Short Stories for Teachers

What is an Epic? - 5 Conventions of Epic Poetry
By:Rakesh Ramubhai Patel

Epic is a long poem in length about the doings of one or more characters from legend or history. These doings are something war-like that involves so many characters along with gods and spirits. The following are the conventions of the poetry:

1. Invocation:

A prayer or invocation comes at the beginning of the poem where the poet asks the god or muse to help him accomplish his great work. Milton uses this convention in his epic poem Paradise Lost as we note below:

...thou, O Spirit, that dost prefer
Before all temples the upright heart and pure
Instruct me, for though knowest: thou from the first
Wast present...

2. Homeric Simile:

Normally, an ordinary simile can describe a young man as 'tall and dark and straight, like a young cypress tree', on the contrary a Homeric simile expands the comparison to such an extent that it becomes a small poem within the poem. For example:

Like some young cypress, tall, and dark, and straight,
Which in a queen's secluded garden throws
Its slight dark shadow on the moonlit turf
By midnight, to a bubbling fountain's sound -
So slender Sohrab seem'd, so softly reared.

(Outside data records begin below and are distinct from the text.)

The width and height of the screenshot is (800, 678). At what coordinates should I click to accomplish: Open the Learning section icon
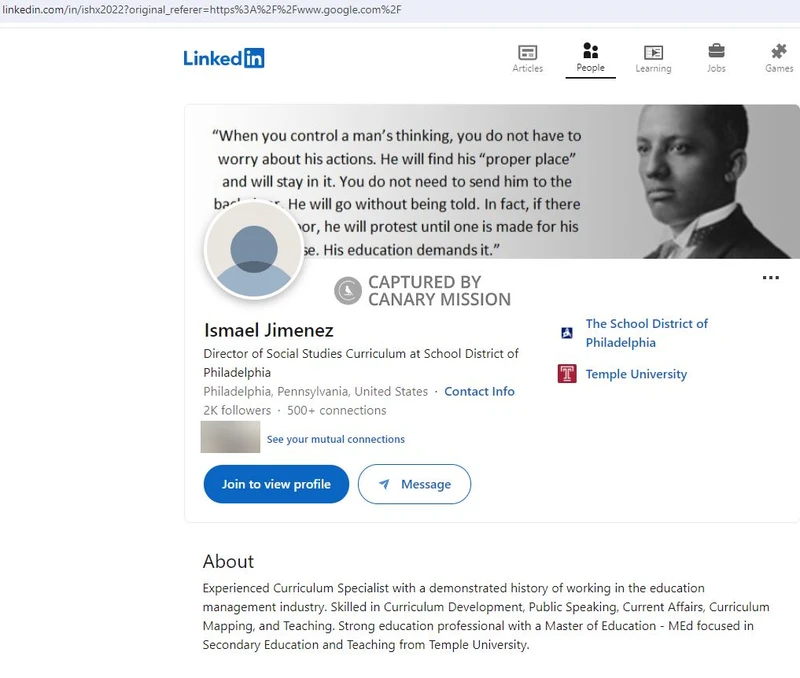653,50
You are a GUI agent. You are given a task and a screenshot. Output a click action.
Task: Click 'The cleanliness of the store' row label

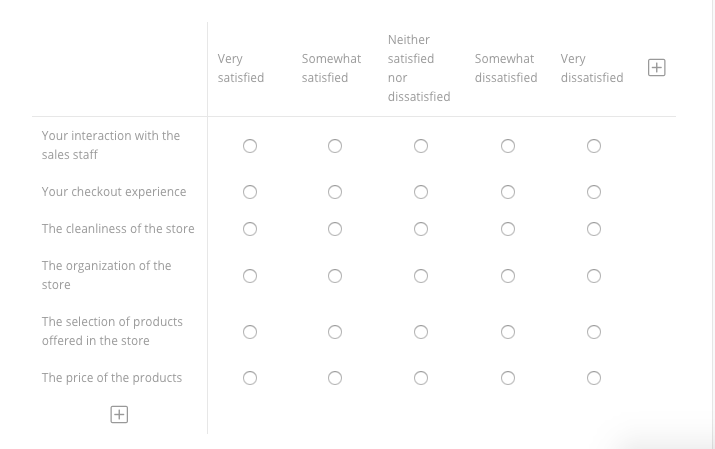pyautogui.click(x=118, y=229)
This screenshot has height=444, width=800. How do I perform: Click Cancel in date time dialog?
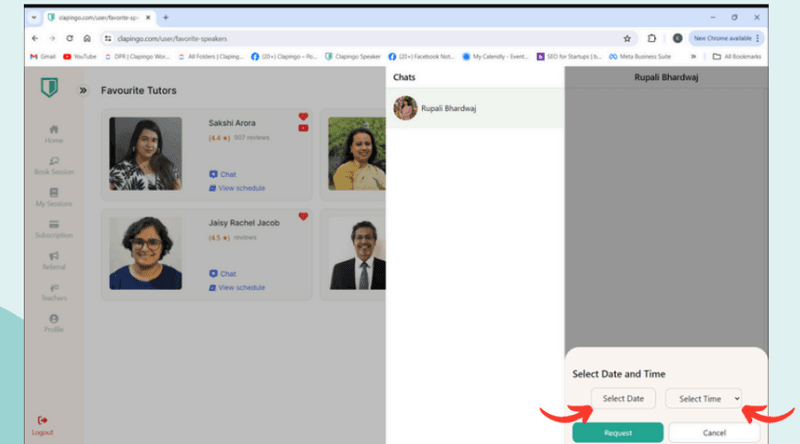click(714, 432)
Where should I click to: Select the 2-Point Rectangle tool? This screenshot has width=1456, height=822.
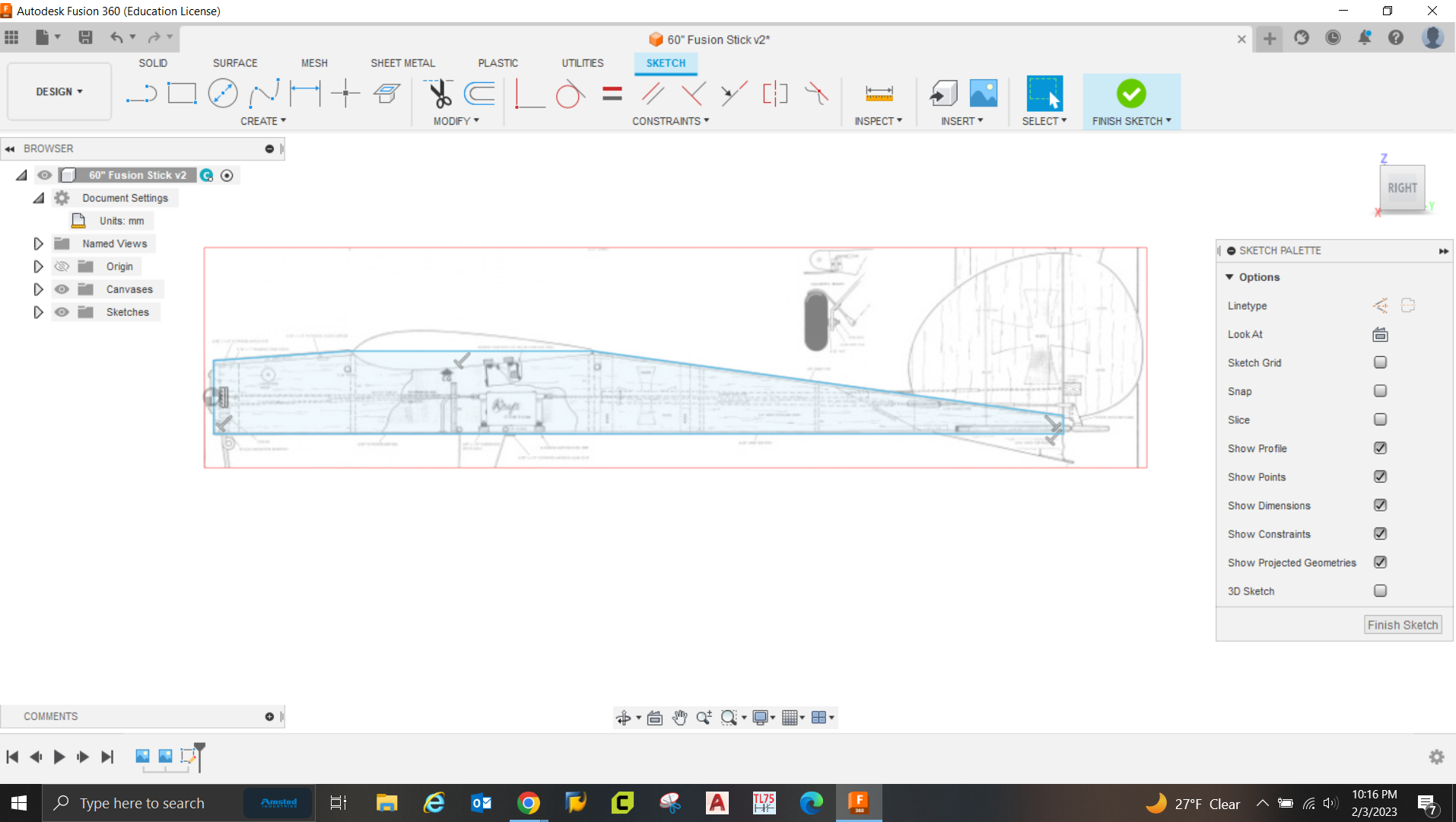(182, 94)
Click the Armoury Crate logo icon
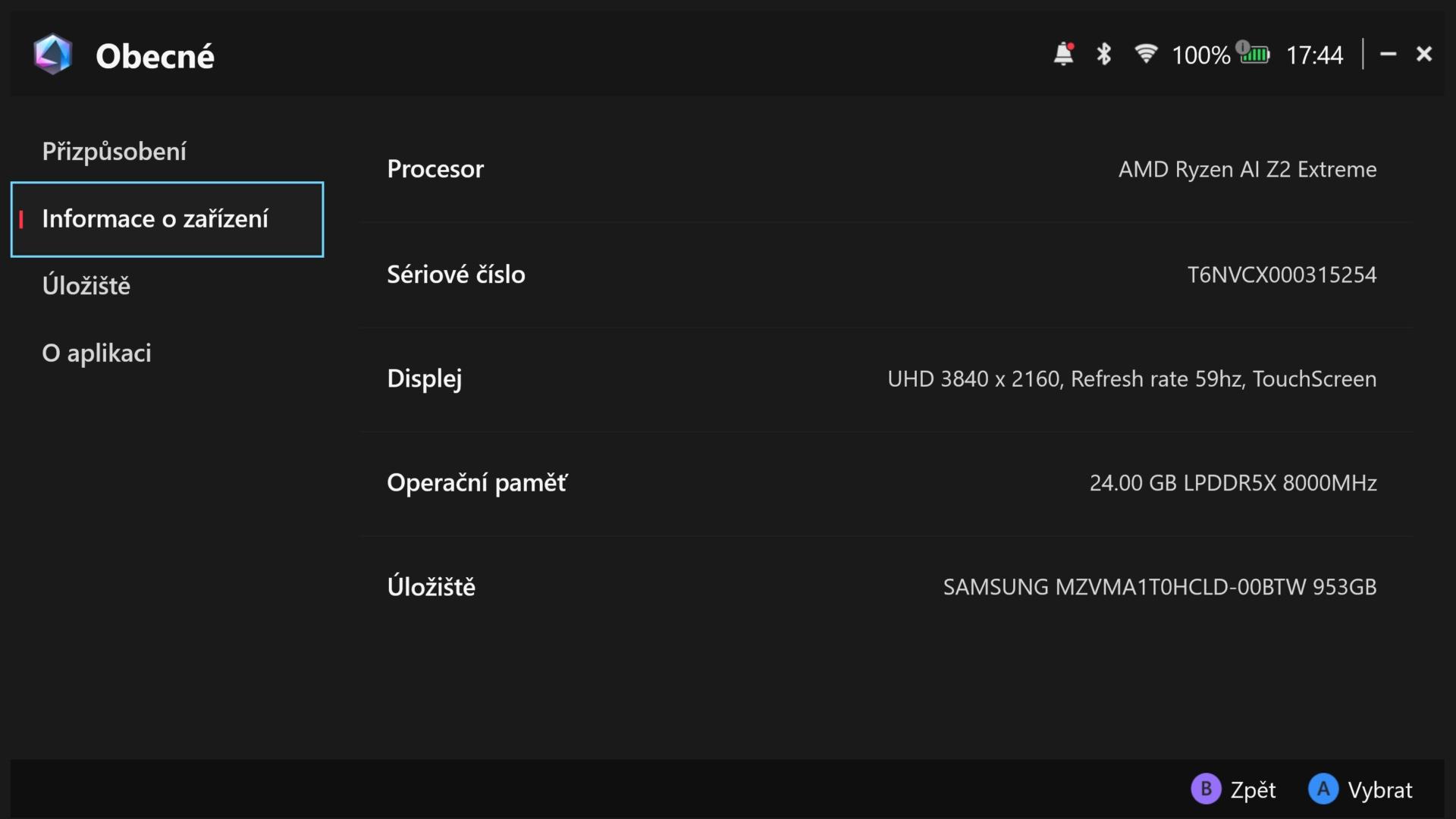This screenshot has height=819, width=1456. click(x=52, y=55)
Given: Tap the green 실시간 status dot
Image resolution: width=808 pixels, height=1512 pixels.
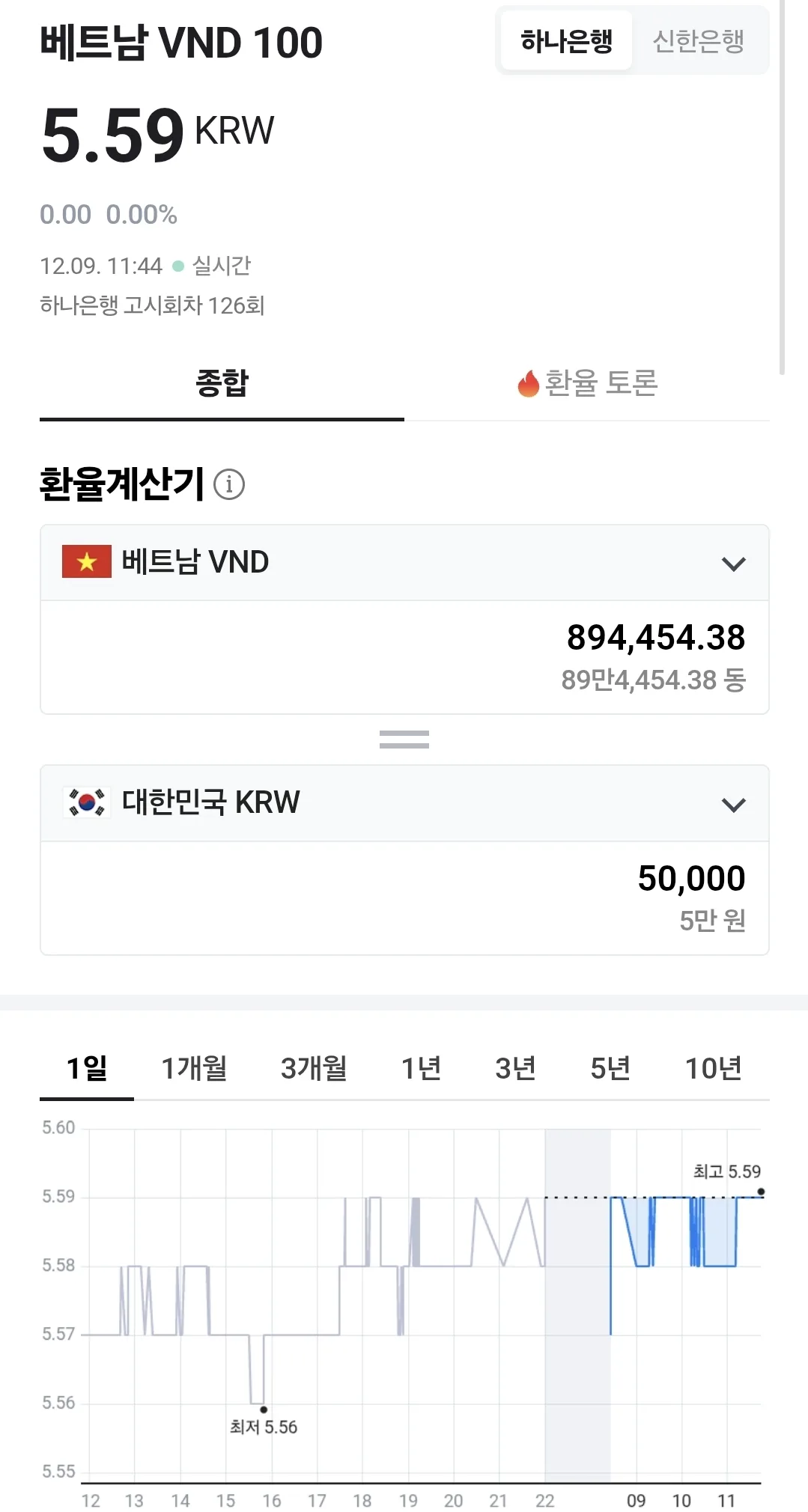Looking at the screenshot, I should (x=178, y=266).
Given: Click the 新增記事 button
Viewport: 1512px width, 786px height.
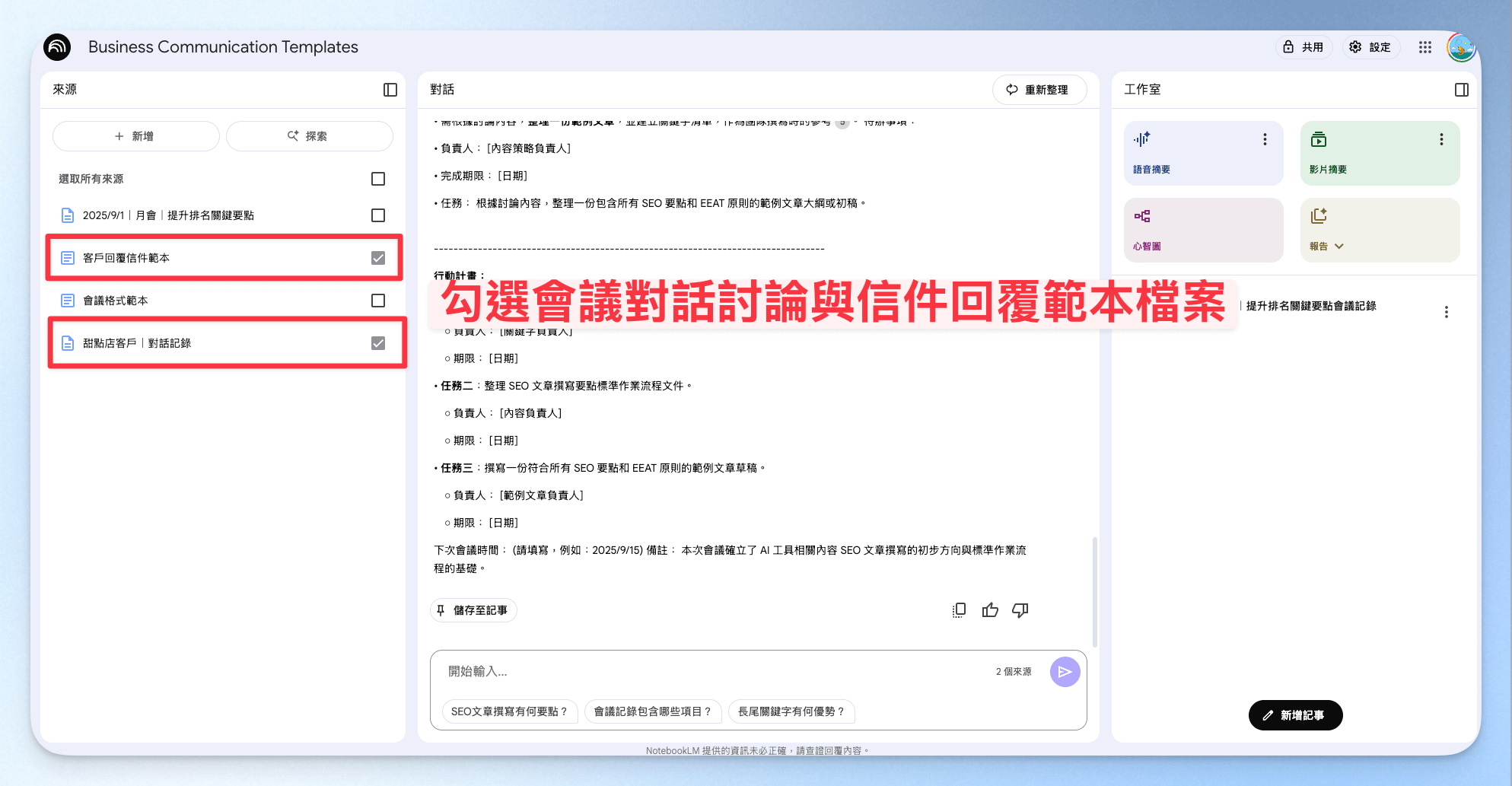Looking at the screenshot, I should click(1295, 715).
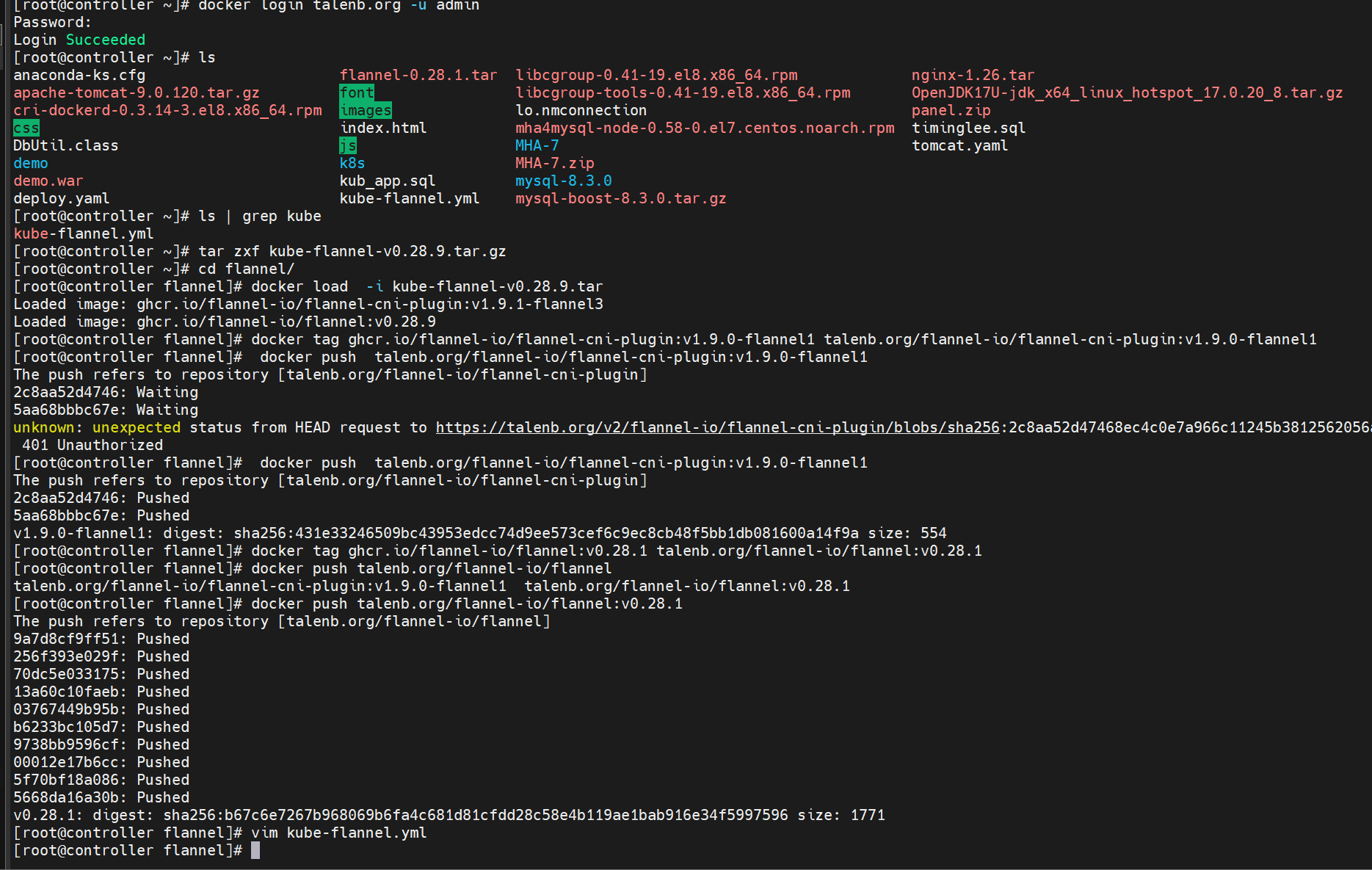Click the terminal cursor at the last prompt
This screenshot has width=1372, height=870.
coord(255,850)
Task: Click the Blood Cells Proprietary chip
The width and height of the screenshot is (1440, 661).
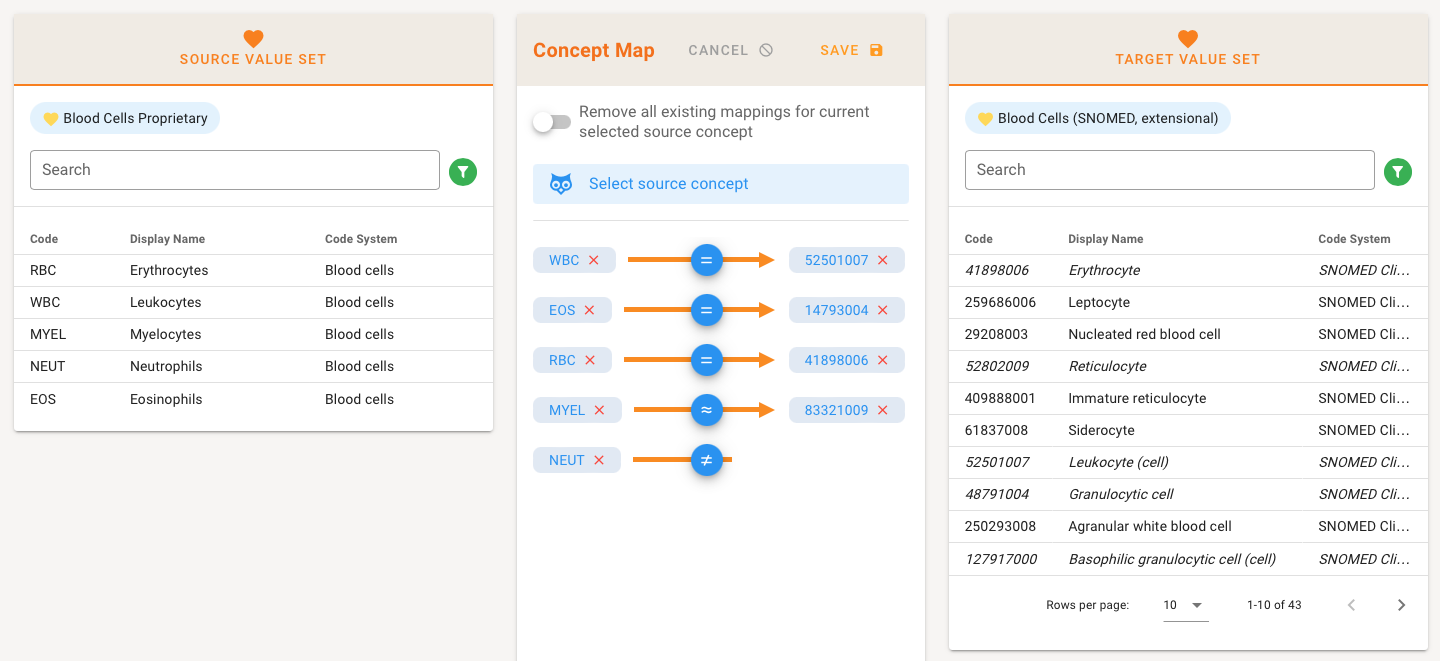Action: click(125, 118)
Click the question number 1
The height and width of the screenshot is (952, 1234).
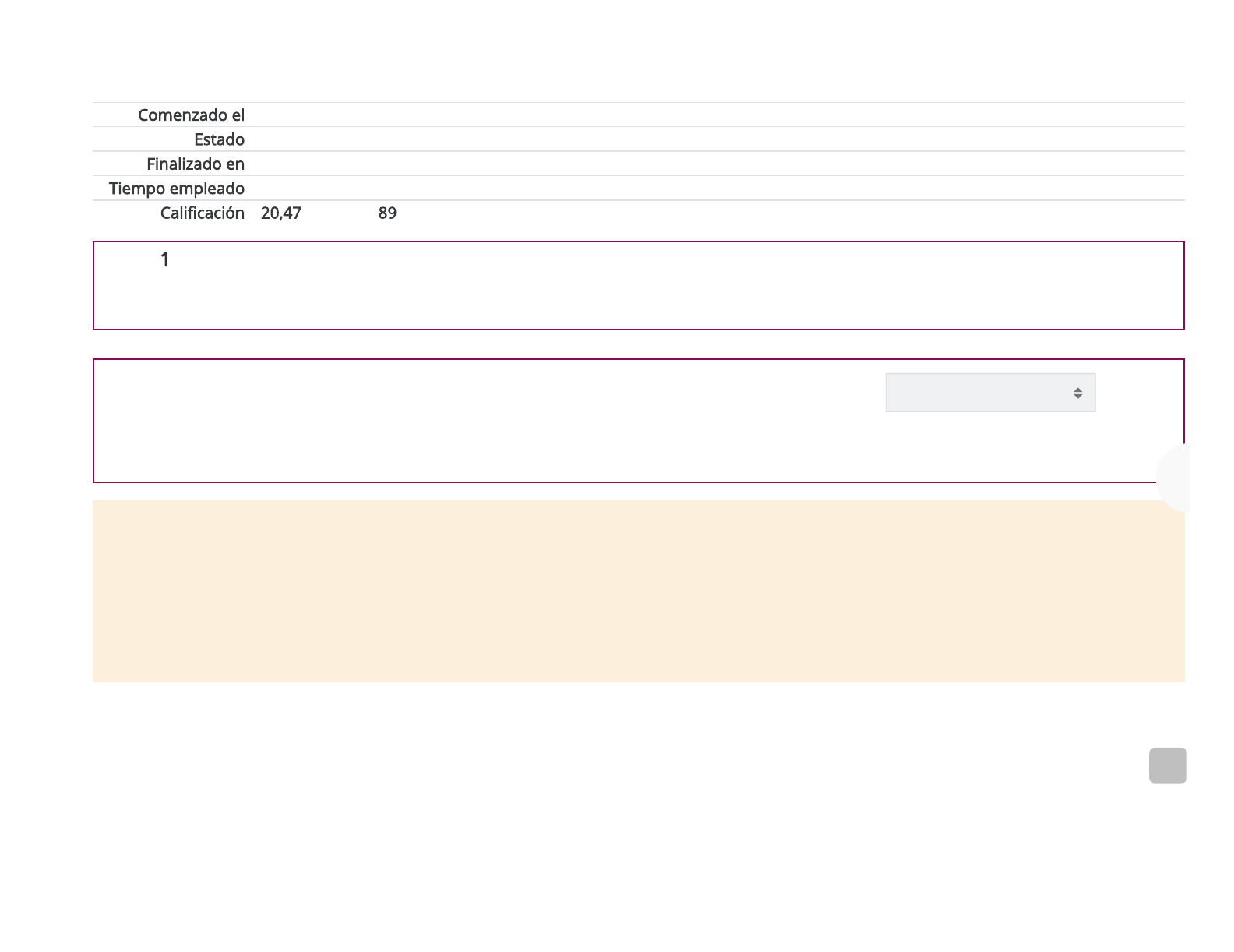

(Matthew Arnold's Sohrab and Rustum (1822-88))

3. Athletic Contest or Games:

Homer used this convention and described how Achilles prearranged an athletic competition in the honor of his friend Patroclus. Then Virgil followed it and after this, it became an unavoidable convention without which epic was incomplete. Paradise Lost Book-2 describes the fallen angels arranging an athletic meeting.

4. Long and Adventurous Journey:

The hero makes such journey. For example, Aeneas's journey to seek the spirits of Anchises. Milton describes Satan's such journey via the space in his Paradise Lost.

5. in medias res:

According to this convention, the story has to begin in the middle of the action, in medias res, as Horace called it. For instance, The Aeneid begins with the arrival of Aeneas at Carthage. This is followed by the long story of the fall of Troy, his escape and his journey to the Carthaginian shore. Now most of the novels and movies make use of this convention.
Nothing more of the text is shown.